TASK PROMPT
Write out the entries below in full, exactly as given.

DATA SECTION
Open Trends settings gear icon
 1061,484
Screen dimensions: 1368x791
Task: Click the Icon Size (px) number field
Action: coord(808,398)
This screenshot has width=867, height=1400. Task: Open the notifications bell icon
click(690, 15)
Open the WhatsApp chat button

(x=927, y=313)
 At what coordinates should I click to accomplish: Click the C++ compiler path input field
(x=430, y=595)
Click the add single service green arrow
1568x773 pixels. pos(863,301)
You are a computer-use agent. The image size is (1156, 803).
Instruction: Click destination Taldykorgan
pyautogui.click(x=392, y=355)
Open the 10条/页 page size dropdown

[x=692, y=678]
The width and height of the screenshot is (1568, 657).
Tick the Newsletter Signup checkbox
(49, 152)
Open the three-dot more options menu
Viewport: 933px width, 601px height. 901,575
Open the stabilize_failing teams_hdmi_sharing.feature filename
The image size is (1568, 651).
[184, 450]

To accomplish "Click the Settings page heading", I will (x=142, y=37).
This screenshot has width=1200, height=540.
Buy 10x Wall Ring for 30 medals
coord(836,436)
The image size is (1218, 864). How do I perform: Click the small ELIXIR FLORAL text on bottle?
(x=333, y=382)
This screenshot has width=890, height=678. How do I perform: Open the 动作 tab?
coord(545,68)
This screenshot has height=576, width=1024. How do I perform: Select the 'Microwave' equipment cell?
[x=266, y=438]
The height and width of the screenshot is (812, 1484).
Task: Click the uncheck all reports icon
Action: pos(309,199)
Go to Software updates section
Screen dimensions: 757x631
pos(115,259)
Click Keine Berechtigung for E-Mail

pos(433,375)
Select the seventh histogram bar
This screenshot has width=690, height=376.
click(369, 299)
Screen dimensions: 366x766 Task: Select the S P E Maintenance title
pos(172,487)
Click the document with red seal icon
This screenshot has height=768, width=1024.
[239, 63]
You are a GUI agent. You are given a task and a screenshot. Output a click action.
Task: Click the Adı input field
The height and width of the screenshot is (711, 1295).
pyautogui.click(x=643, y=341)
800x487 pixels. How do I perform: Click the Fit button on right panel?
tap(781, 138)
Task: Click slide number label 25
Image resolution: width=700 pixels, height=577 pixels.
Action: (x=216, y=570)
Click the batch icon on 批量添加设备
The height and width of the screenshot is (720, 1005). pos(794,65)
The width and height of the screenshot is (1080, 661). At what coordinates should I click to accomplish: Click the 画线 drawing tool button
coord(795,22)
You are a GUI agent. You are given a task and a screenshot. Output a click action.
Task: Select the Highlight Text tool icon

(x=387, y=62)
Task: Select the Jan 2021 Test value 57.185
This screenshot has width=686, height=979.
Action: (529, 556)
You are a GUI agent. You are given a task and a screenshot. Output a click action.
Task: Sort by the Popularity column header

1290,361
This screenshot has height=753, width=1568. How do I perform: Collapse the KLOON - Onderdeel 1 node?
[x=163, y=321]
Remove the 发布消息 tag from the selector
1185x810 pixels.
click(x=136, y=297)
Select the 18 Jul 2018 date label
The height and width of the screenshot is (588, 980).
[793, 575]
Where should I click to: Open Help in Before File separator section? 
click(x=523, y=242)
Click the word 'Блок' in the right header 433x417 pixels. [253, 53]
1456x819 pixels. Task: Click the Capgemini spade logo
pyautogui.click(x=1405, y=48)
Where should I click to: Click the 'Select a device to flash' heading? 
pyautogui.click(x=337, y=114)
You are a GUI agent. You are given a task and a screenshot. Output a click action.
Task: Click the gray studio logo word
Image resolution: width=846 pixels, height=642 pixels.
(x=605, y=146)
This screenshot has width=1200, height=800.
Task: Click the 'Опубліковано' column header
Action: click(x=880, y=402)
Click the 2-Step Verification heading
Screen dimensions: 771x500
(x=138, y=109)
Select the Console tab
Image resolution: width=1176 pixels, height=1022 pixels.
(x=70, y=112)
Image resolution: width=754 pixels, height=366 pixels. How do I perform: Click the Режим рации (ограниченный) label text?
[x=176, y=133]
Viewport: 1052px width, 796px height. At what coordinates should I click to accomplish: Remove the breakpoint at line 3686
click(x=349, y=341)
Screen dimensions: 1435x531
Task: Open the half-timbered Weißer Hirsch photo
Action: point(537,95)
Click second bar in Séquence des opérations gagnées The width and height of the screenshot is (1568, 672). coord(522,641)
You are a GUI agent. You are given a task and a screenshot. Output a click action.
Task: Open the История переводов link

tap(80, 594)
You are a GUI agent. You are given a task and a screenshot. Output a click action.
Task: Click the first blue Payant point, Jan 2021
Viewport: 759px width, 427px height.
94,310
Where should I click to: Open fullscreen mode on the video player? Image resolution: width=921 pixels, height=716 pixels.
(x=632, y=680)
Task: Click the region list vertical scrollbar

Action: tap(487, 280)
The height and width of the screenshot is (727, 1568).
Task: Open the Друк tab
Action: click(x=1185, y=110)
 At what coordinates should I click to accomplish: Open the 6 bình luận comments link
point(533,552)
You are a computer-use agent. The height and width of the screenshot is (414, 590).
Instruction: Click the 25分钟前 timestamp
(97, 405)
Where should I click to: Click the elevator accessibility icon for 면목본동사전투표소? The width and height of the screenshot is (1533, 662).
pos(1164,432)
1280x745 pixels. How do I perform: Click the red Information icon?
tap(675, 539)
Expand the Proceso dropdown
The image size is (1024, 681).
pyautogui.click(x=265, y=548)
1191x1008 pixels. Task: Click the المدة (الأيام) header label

EXPECTED ANSWER
Open Trends settings gear icon
 1061,484
Screen dimensions: 1368x791
Task: Click the Icon Size (px) number field
Action: coord(808,398)
This screenshot has width=867, height=1400. Task: Open the notifications bell icon
click(690, 15)
Open the WhatsApp chat button

(x=927, y=313)
 At what coordinates should I click to accomplish: Click the C++ compiler path input field
(x=430, y=595)
Click the add single service green arrow
1568x773 pixels. pos(863,301)
You are a computer-use agent. The image size is (1156, 803).
Instruction: Click destination Taldykorgan
pyautogui.click(x=392, y=355)
Open the 10条/页 page size dropdown

[x=692, y=678]
The width and height of the screenshot is (1568, 657).
Tick the Newsletter Signup checkbox
(49, 152)
Open the three-dot more options menu
Viewport: 933px width, 601px height. 901,575
Open the stabilize_failing teams_hdmi_sharing.feature filename
The image size is (1568, 651).
[184, 450]

To accomplish "Click the Settings page heading", I will (x=142, y=37).
This screenshot has width=1200, height=540.
Buy 10x Wall Ring for 30 medals
coord(836,436)
The image size is (1218, 864). How do I perform: Click the small ELIXIR FLORAL text on bottle?
(x=333, y=382)
This screenshot has width=890, height=678. How do I perform: Open the 动作 tab?
coord(545,68)
This screenshot has height=576, width=1024. How do I perform: Select the 'Microwave' equipment cell?
[x=266, y=438]
The height and width of the screenshot is (812, 1484).
Task: Click the uncheck all reports icon
Action: pos(309,199)
Go to Software updates section
Screen dimensions: 757x631
pos(115,259)
Click Keine Berechtigung for E-Mail

pos(433,375)
Select the seventh histogram bar
This screenshot has width=690, height=376.
click(369, 299)
Screen dimensions: 366x766 Task: Select the S P E Maintenance title
pos(172,487)
Click the document with red seal icon
This screenshot has height=768, width=1024.
[239, 63]
You are a GUI agent. You are given a task and a screenshot. Output a click action.
Task: Click the Adı input field
The height and width of the screenshot is (711, 1295).
pyautogui.click(x=643, y=341)
800x487 pixels. How do I perform: Click the Fit button on right panel?
tap(781, 138)
Task: Click slide number label 25
Image resolution: width=700 pixels, height=577 pixels.
Action: (x=216, y=570)
Click the batch icon on 批量添加设备
The height and width of the screenshot is (720, 1005). pos(794,65)
The width and height of the screenshot is (1080, 661). At what coordinates should I click to accomplish: Click the 画线 drawing tool button
coord(795,22)
You are a GUI agent. You are given a task and a screenshot. Output a click action.
Task: Select the Highlight Text tool icon

(x=387, y=62)
Task: Select the Jan 2021 Test value 57.185
This screenshot has width=686, height=979.
Action: (529, 556)
You are a GUI agent. You are given a task and a screenshot. Output a click action.
Task: Sort by the Popularity column header

1290,361
This screenshot has height=753, width=1568. How do I perform: Collapse the KLOON - Onderdeel 1 node?
[x=163, y=321]
Remove the 发布消息 tag from the selector
1185x810 pixels.
click(x=136, y=297)
Select the 18 Jul 2018 date label
The height and width of the screenshot is (588, 980).
[793, 575]
Where should I click to: Open Help in Before File separator section? 
click(x=523, y=242)
Click the word 'Блок' in the right header 433x417 pixels. [253, 53]
1456x819 pixels. Task: Click the Capgemini spade logo
pyautogui.click(x=1405, y=48)
Where should I click to: Click the 'Select a device to flash' heading? 
pyautogui.click(x=337, y=114)
You are a GUI agent. You are given a task and a screenshot. Output a click action.
Task: Click the gray studio logo word
Image resolution: width=846 pixels, height=642 pixels.
(x=605, y=146)
This screenshot has width=1200, height=800.
Task: Click the 'Опубліковано' column header
Action: click(x=880, y=402)
Click the 2-Step Verification heading
Screen dimensions: 771x500
(x=138, y=109)
Select the Console tab
Image resolution: width=1176 pixels, height=1022 pixels.
(x=70, y=112)
Image resolution: width=754 pixels, height=366 pixels. How do I perform: Click the Режим рации (ограниченный) label text?
[x=176, y=133]
Viewport: 1052px width, 796px height. At what coordinates should I click to accomplish: Remove the breakpoint at line 3686
click(x=349, y=341)
Screen dimensions: 1435x531
Task: Open the half-timbered Weißer Hirsch photo
Action: point(537,95)
Click second bar in Séquence des opérations gagnées The width and height of the screenshot is (1568, 672). coord(522,641)
You are a GUI agent. You are given a task and a screenshot. Output a click action.
Task: Open the История переводов link

tap(80, 594)
You are a GUI agent. You are given a task and a screenshot. Output a click action.
Task: Click the first blue Payant point, Jan 2021
Viewport: 759px width, 427px height.
94,310
Where should I click to: Open fullscreen mode on the video player? Image resolution: width=921 pixels, height=716 pixels.
(x=632, y=680)
Task: Click the region list vertical scrollbar

Action: tap(487, 280)
The height and width of the screenshot is (727, 1568).
Task: Open the Друк tab
Action: click(x=1185, y=110)
 At what coordinates should I click to accomplish: Open the 6 bình luận comments link
point(533,552)
You are a computer-use agent. The height and width of the screenshot is (414, 590).
Instruction: Click the 25分钟前 timestamp
(97, 405)
Where should I click to: Click the elevator accessibility icon for 면목본동사전투표소? The width and height of the screenshot is (1533, 662).
pos(1164,432)
1280x745 pixels. How do I perform: Click the red Information icon?
tap(675, 539)
Expand the Proceso dropdown
The image size is (1024, 681).
pyautogui.click(x=265, y=548)
1191x1008 pixels. Task: Click the المدة (الأيام) header label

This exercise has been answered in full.